German broadcaster hit by ad revenue drop

Hit hard by the advertising downturn and saddled with enormous debt, European broadcasting group ProSiebenSat.1 is considering turning its free-to-air TV channels in Germany into pay outlets.

ProSiebenSat.1 topper Thomas Ebeling wants the group to generate up to 30% of its revenue from nonadvertising activities, double the current percentage garnered from businesses such as pay TV and video-on-demand.

The company plans to expand inhouse production and develop into new fields such as event promotion, talent agencies, ticketing and merchandising.

In September, the broadcaster inked an exclusive multiyear development deal with former Endemol producer Dick de Rijk, maker of the hit format “Deal or No Deal,” which has sold in some 150 countries around the world.

The group has had success with its pay webs in Denmark and thus may expand the strategy into Germany.

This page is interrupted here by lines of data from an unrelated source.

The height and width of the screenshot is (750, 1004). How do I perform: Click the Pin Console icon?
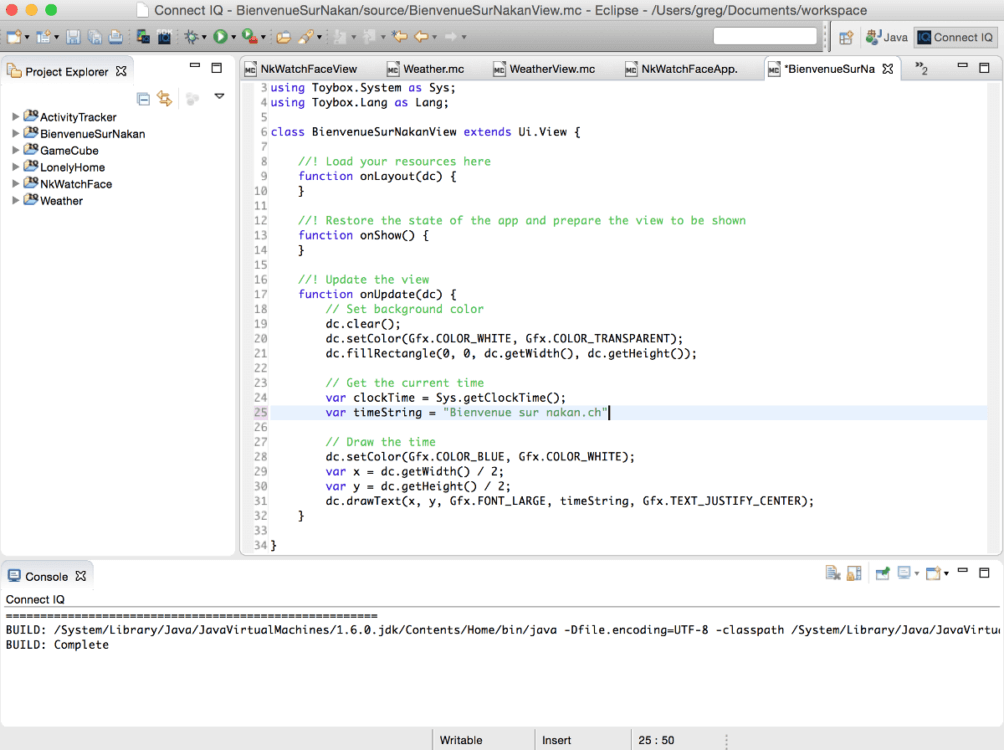click(883, 573)
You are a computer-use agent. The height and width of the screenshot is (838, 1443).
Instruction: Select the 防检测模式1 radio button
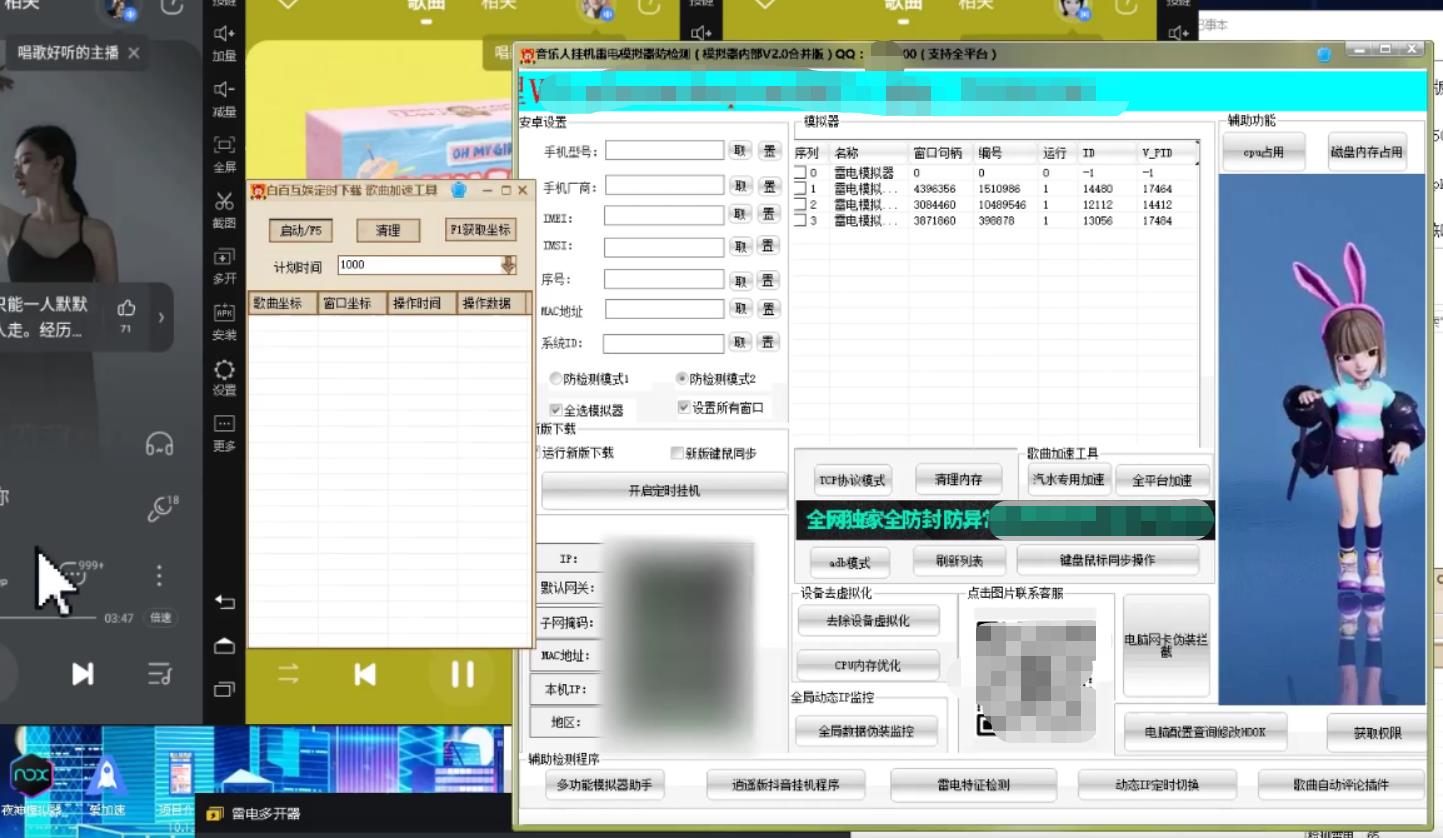click(x=556, y=378)

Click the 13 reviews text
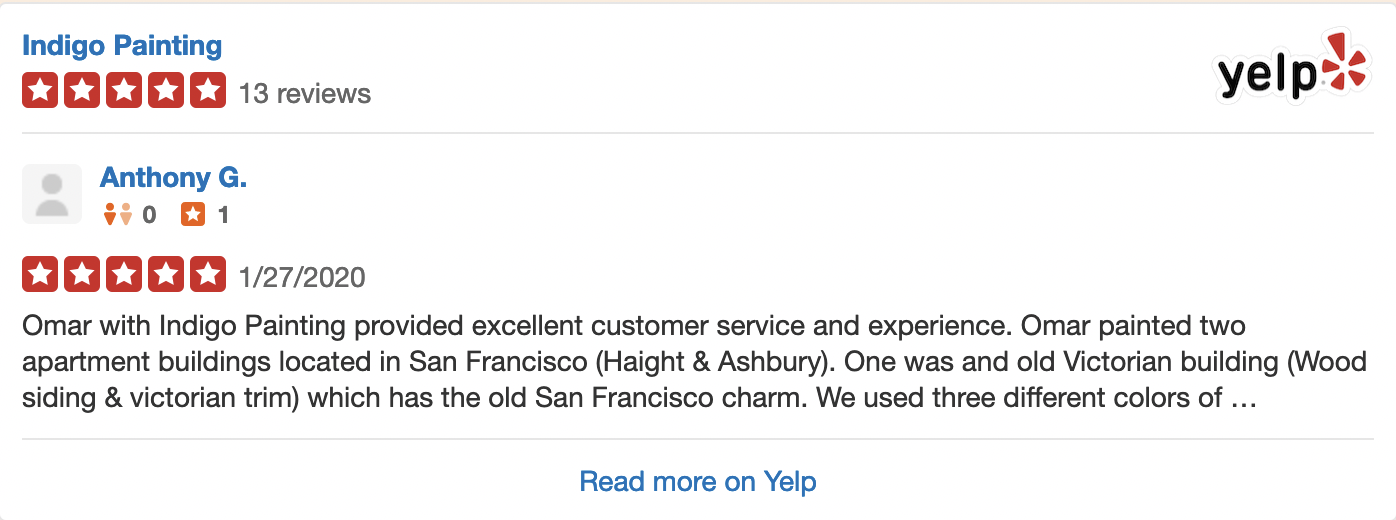305,94
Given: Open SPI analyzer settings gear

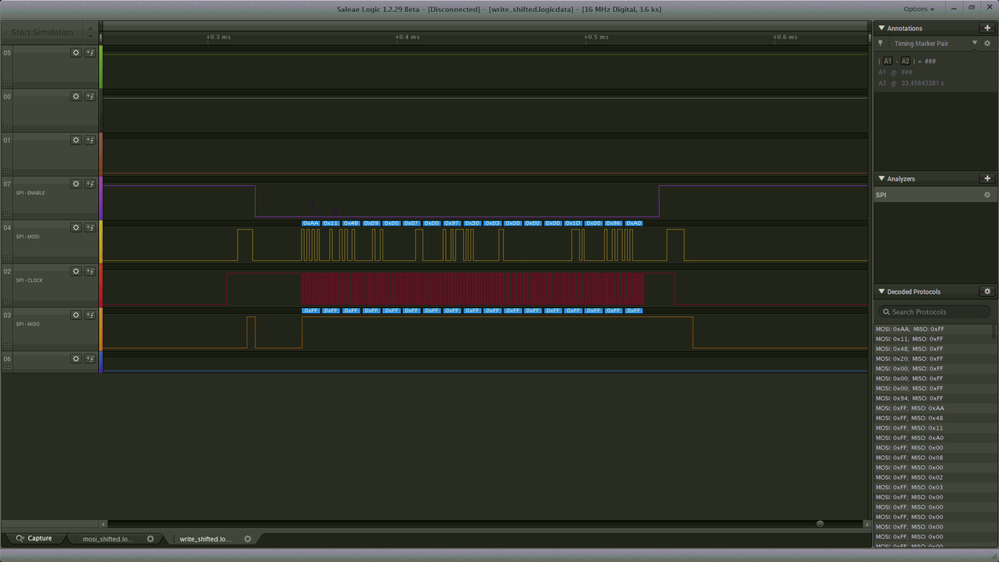Looking at the screenshot, I should coord(987,195).
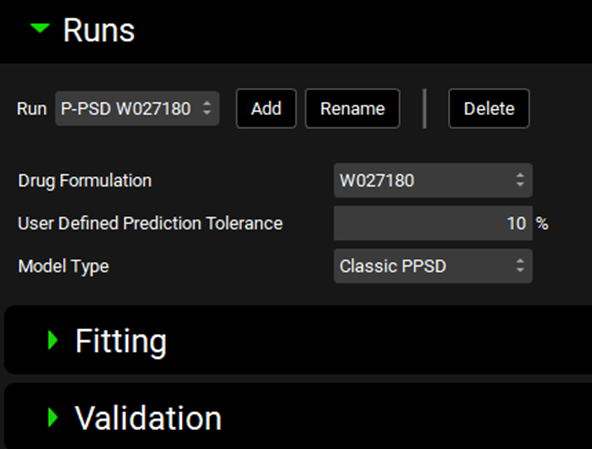Expand the Validation section green triangle
The height and width of the screenshot is (449, 592).
click(x=53, y=417)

But a revamp of ProSiebenSat.1’s free-to-air channels, including Sat.1, ProSieben and Kabel Eins, won’t come soon. Ebeling said the group’s move away from traditional TV advertising will take time and many small steps.

“For the sustainability of the group, it is enormously important that we develop relationships with end customers, either through pay TV, video-on-demand or other business models,” Ebeling said.

ProSiebenSat.1, which is owned by equity investment groups KKR and Permira, reported a E129 million ($191 million) net loss last year on revenue of $4.6 billion. Ebeling expects ad spend in Germany to drop this year by as much as 15%, well above global estimates.

In addition, the group is saddled with debt of $5 billion, which it took on in 2007 to buy SBS Broadcasting, creating a pan-European broadcasting group to rival RTL.

Rupert Murdoch’s Sky, formerly known as Premiere, is currently the only major pay TV operator in Germany, and it has always faced an uphill battle to attract subscribers and turn a profit in a country where there are nearly 40 free-to-air channels and where TV viewers are already forced to pay $26.50 a month in mandatory pubcaster fees.